» Set tasks
A) Retype the Sweet Savage write-up, everything from "For these budding" down to "From Hell-y wood!".
B) Which live venues does the Sweet Savage write-up name as places these bands frequently sold out?
C) Carry on the Sweet Savage write-up from the point where it stops.

» Source excerpt
──────────

SWEET SAVAGE – S/T [Demon Doll Records remastered +8] + 0dayrox Extras *HQ*

SWEET SAVAGE - S/T [Demon Doll Records remastered +8] + 0dayrox Extras *HQ* - full

Fronted by remembered singer Joey C. Jones (RIP) SWEET SAVAGE were a sensation from the ’80s US glam / hair metal scene. The band only officially released the mini-LP “Sweet Savage” in 1985, but recorded more material.
A cult record, for years a very hard to find vinyl, Demon Doll Records put out this remastered version of “Sweet Savage”, for the first time on CD and including a bunch of bonus tracks. Sporting all the original artwork in a 12 page booklet including never before seen photos, an in depth band biography and lyrics, this is an Eighties Glam Rock and Hair Metal treasure.
Produced & arranged by talented Dana Strum (at the time in Vinnie Vincent Invasion, later Slaughter), this is pure mid-Eighties stuff, fun, hard-hitting but melodic.
To make it more complete, there’s 0dayrox Extras for your collection.

During the height of the glam metal era on the Sunset Strip, musicians were laying more pipe than the street maintenance crews on Hollywood Blvd. For the scene as a whole, there were 3 unsigned bands that were leading the way.
For these budding rock stars, landing the dancers with the steady cash flow was just as important as landing the record deal. One was a hot body and the other was a sought after commodity.

These bands frequently sold-out live venues like the legendary Gazzarri’s, Roxy, Whiskey and The Troubadour with little or no effort at all. All had faithful followings that would impress any major label rep with the title of A&R.
Having their faces grace the cover of the weekly published Rock City News, the one stop music guide of the Hollywood scene was as common as the neon T-backs and tan lined tits of the time. One such covered featured the three front men with the appropriate caption, Three Rockers From Hell-y wood!

Two of these bands became household names at the height of Glam Rock era: Poison and Warrant. The third – Sweet Savage – was always on the verge of landing the big time record contract but for odd reasons, the signatures on the dotted line never materialized.

──────────

» Data provided
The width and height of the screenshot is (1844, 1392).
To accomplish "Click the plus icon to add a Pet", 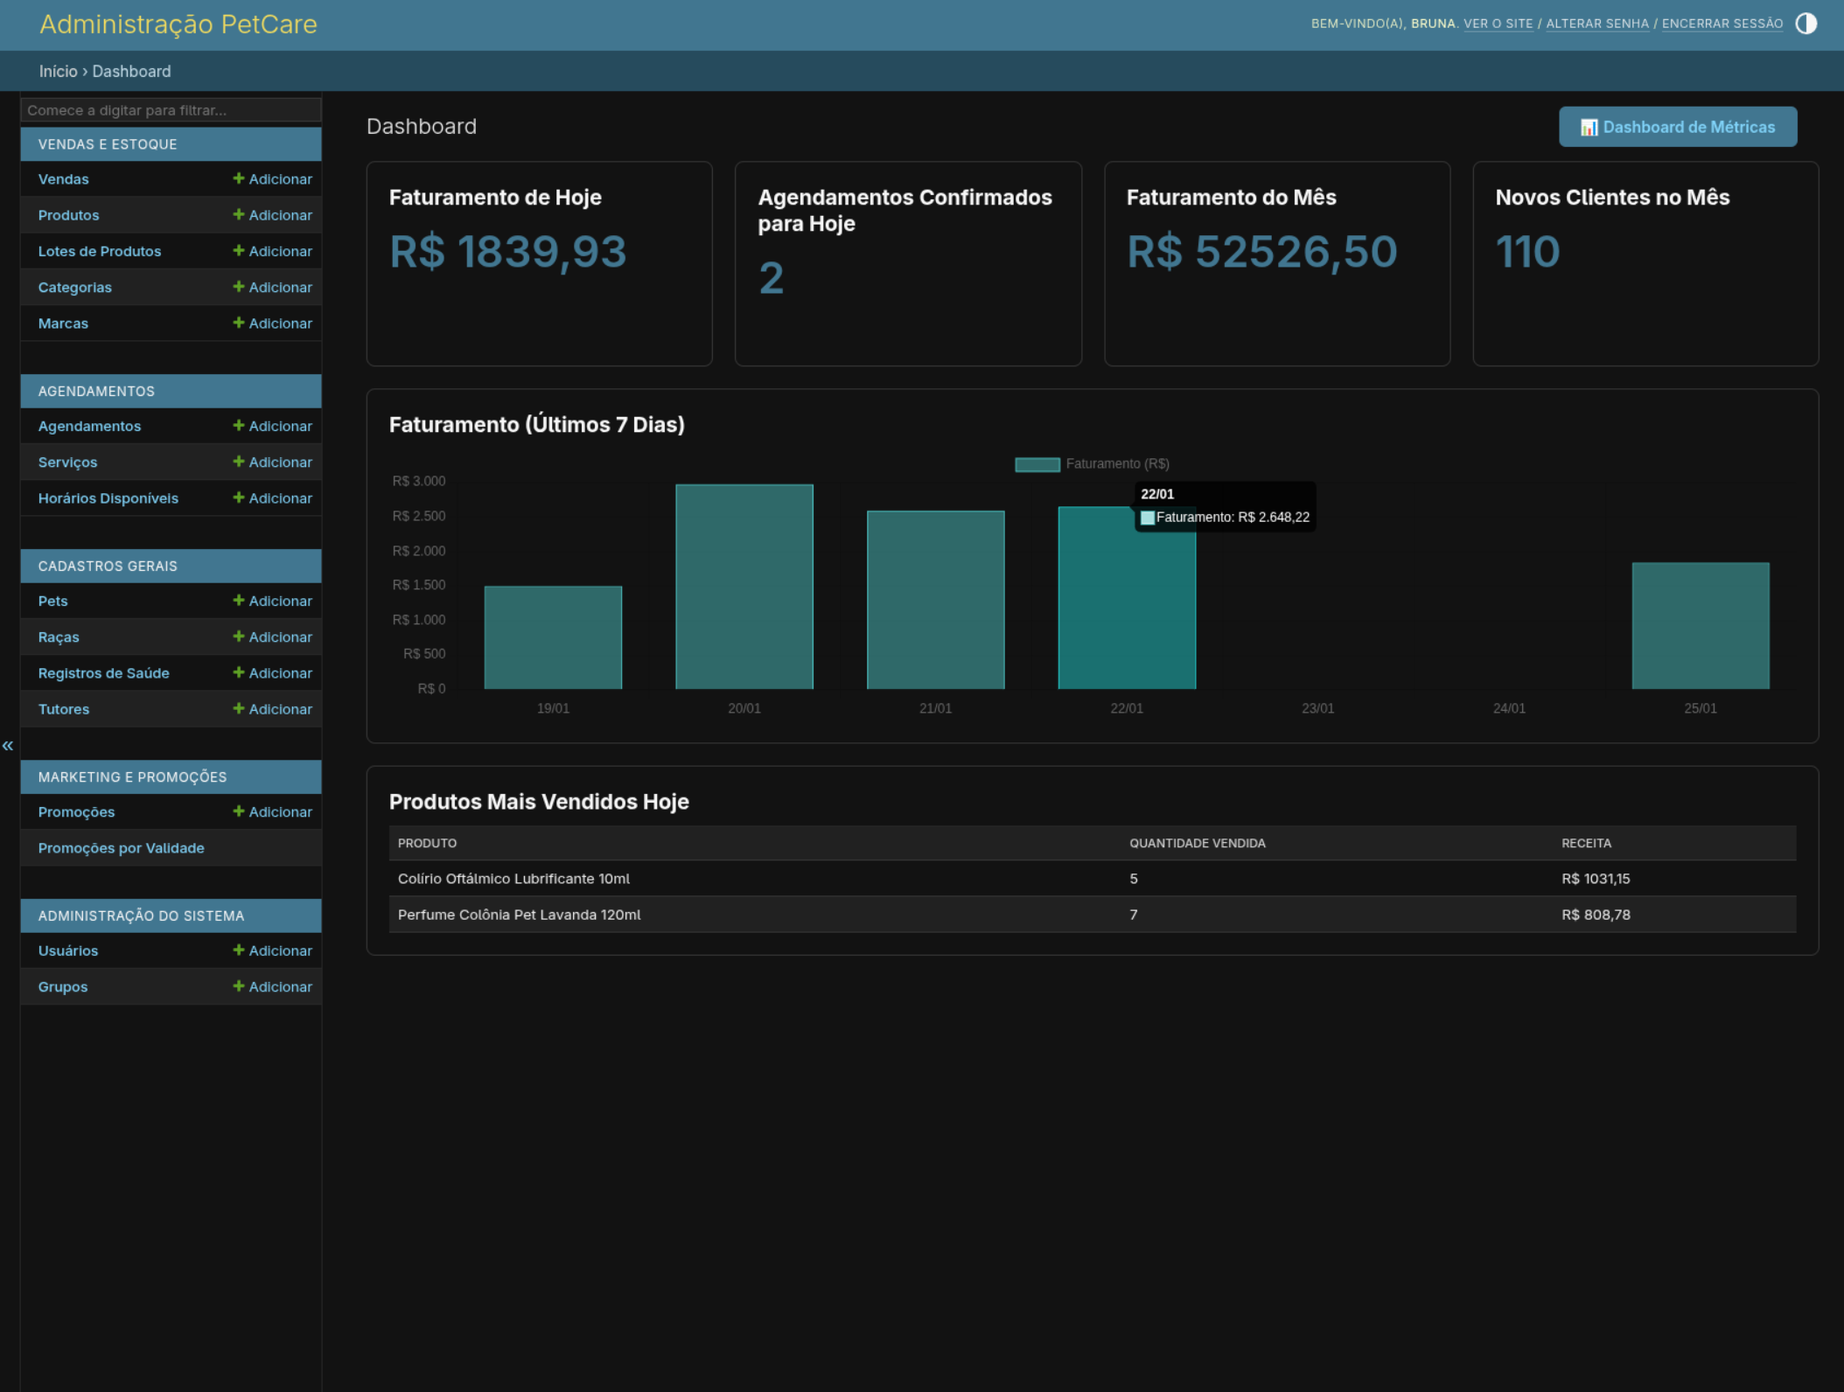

──────────

» Outputs in order
A)
For these budding rock stars, landing the dancers with the steady cash flow was just as important as landing the record deal. One was a hot body and the other was a sought after commodity.

These bands frequently sold-out live venues like the legendary Gazzarri’s, Roxy, Whiskey and The Troubadour with little or no effort at all. All had faithful followings that would impress any major label rep with the title of A&R.
Having their faces grace the cover of the weekly published Rock City News, the one stop music guide of the Hollywood scene was as common as the neon T-backs and tan lined tits of the time. One such covered featured the three front men with the appropriate caption, Three Rockers From Hell-y wood!

B) Gazzarri's, Roxy, Whiskey, The Troubadour

C)
Sweet Savage was offered a record deal on Enigma Records but they turned it down.
Guitarist Chris Sheridan said: “Our attitude was why should we sign with an independent label when the majors were looking at us? It was the biggest mistake we made.
… Poison was then offered the deal after Savage declined.

Yeah, at the time, Sweet Savage was bigger than Poison and Warrant. They had their own P.A., lights, trucks and motor home – they were able to go to San Diego, Sacramento, etc, and play all the time. Sweet Savage wasn’t a band that needed to promote themselves with flyers. Managed by famous Riki Rachtman Sweet Savage dominated Los Angeles in the mid 80’s with their Glam Rock anthems and incredible live performances.

While shopping for labels and a major contract, Sweet Savage released a five song EP simply titled ”Sweet Savage” on Savage Tunes, the bands own label. The record released in December 1985 and produced by Dana Strum quickly gained favorable reviews worldwide. With the resulting positive feedback, the first pressing of the EP quickly sold out and another run was pressed.
For a few dollars here and there, fans could purchase shirts, buttons, promo photos and the EP at shows. In other words, standard merchandise items for the touring bands that generated cash for fuel and food. Fans would line up to get autographs, the broken drumstick, used pink imprinted guitar picks or sweat stained towels from the band after the show. It was a common sight.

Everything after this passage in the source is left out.